6. Wide of Petrillo sitting on a bench
7. Various of Petrillo removing running shoes
8. SOUNDBITE (Italian) Valentina Petrillo, Paralympic athlete:
“There are very clear regulations which I respect. And above all I’m legally a woman. My ID says that I am female with a regular female birth certificate. The Italian State has recognized me as a woman and therefore I should be treated as such."
9. Various of Petrillo while training
10. SOUNDBITE (Italian) Valentina Petrillo, Paralympic athlete (on relationship with other athletes and whether she feels discrimination):
"Everyone talks about my victory for 0.06 seconds, but no one says that Melani Berges has always defeated me. Nobody says this. This means that the information is misguided. Obviously it is exploited. In other respects, I have never had any problems with the Paralympic world. They have always included me, and therefore, the Paralympic world saved me because it gave me the chance to be myself, and this is fundamental.”
11. Various of other athletes running and walking
12. SOUNDBITE (Italian) Valentina Petrillo, Paralympic athlete:
"Unfortunately we still live in a situation where transgender people are marginalized, who will never be able to change a document like I did, who will never be able to get what they deserve, the respect they deserve. And therefore my thoughts go to them, to those who have been less fortunate than me. From now on I’d like to hear beautiful stories of transgender people, of people with disabilities, everybody. And my hope is that from my story they can find the inspiration and the strength to believe a different tomorrow is possible.”
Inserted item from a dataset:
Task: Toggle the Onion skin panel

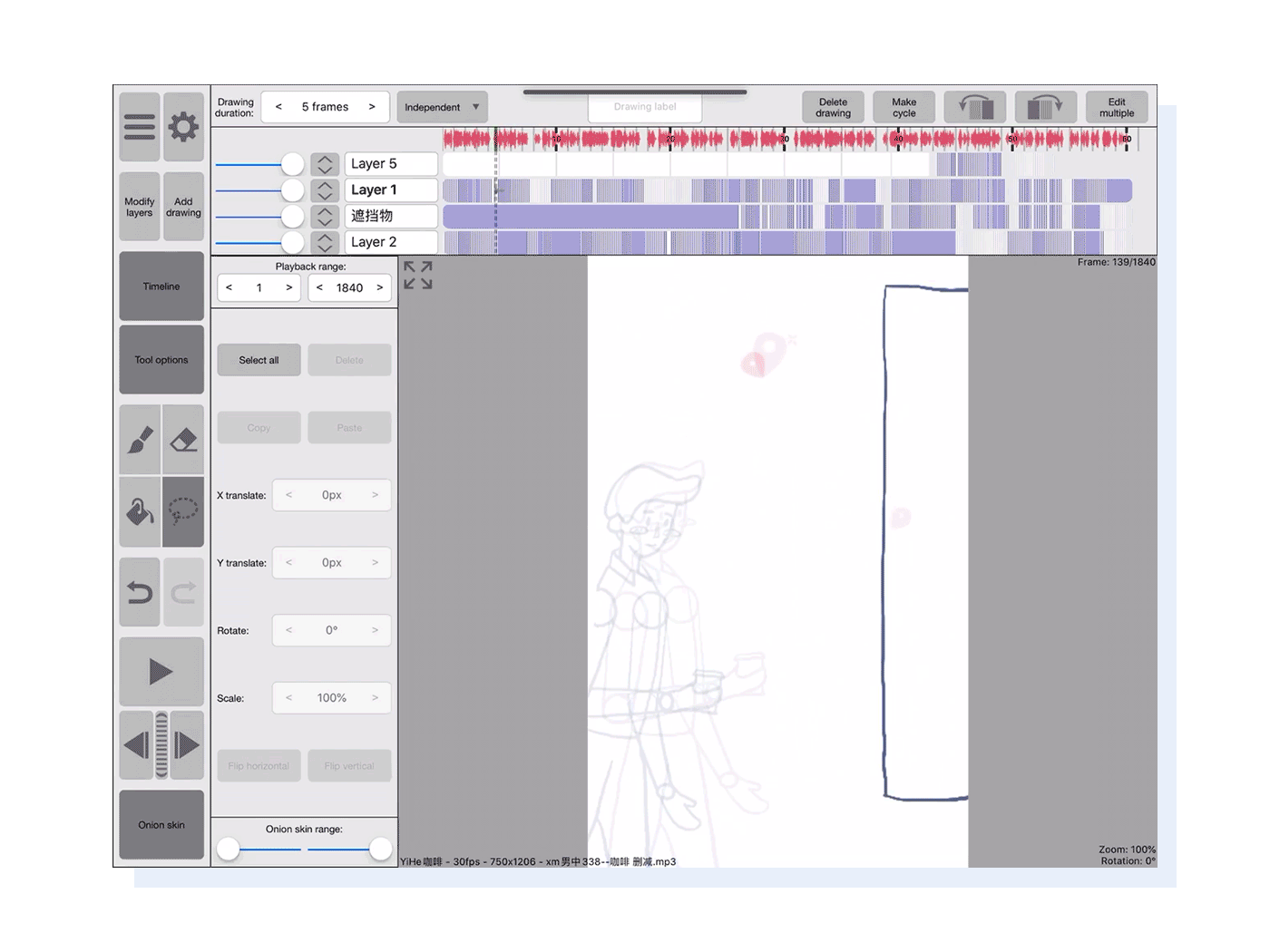Action: tap(161, 824)
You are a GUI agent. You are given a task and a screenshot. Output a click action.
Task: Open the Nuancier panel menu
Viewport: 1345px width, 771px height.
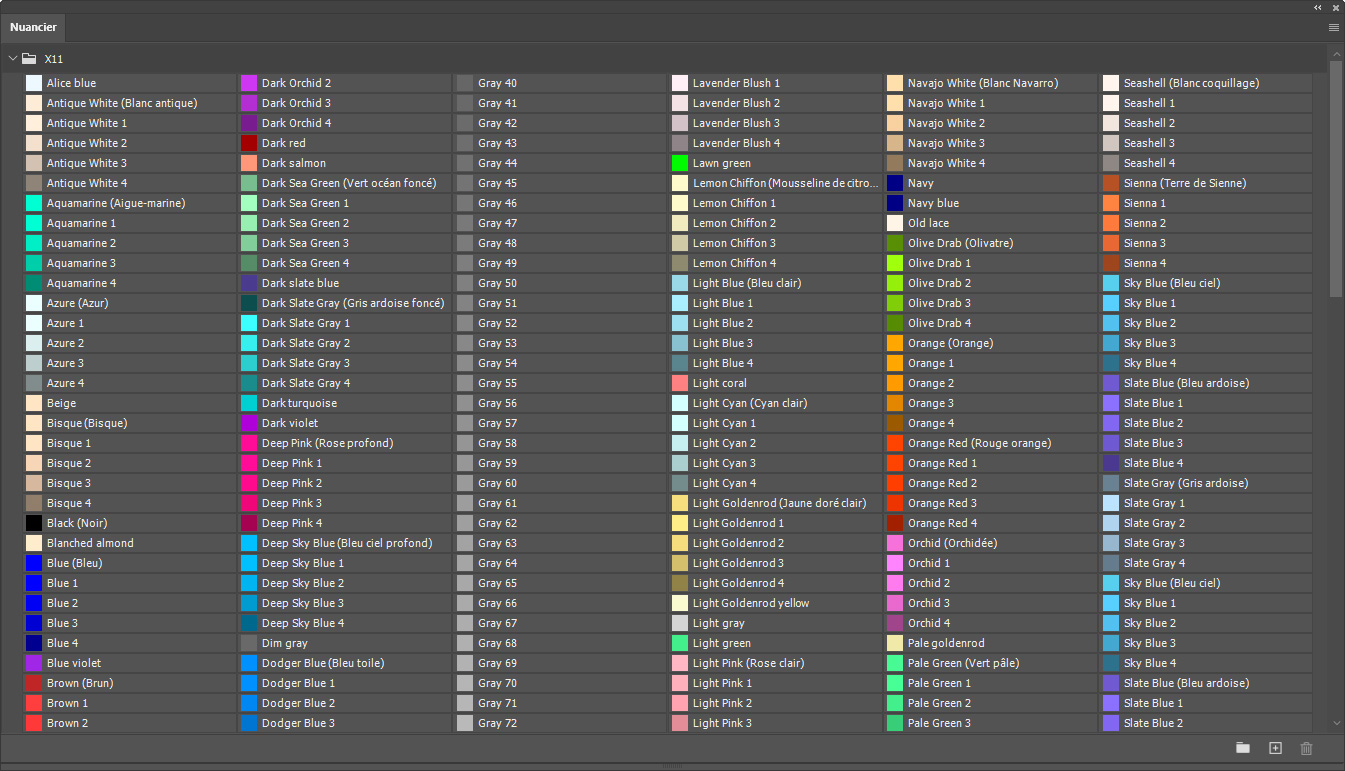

13. Various of Petrillo training
STORYLINE:
Valentina Petrillo fell in love with athletics as a seven-year-old while watching Italian sprinter Pietro Mennea win gold in the 200 meters at the 1980 Moscow Olympics.
“I said I wanted to be like him,” said Petrillo, who was assigned as male at birth. “I wanted to put on the blue (Italy) shirt, I wanted to go to the Olympics. But I wanted to do it as a woman because I didn’t feel like a man, I didn’t feel like myself.”
Four decades later, at 50, Petrillo is about to finally realize her dream, but not at the Olympics. In two weeks, she is set to become the first transgender woman to compete at the Paralympics when she runs the 200 and 400 meters in the T12 classification for visually impaired athletes in Paris.
Petrillo, who was diagnosed as a teenager with Stargardt disease, a degenerative eye condition, considers herself lucky despite the challenges she’s faced. She’s lived most of her life as a man and only came out as transgender to her wife — with whom she has a son — in 2017 before beginning hormone therapy two years later.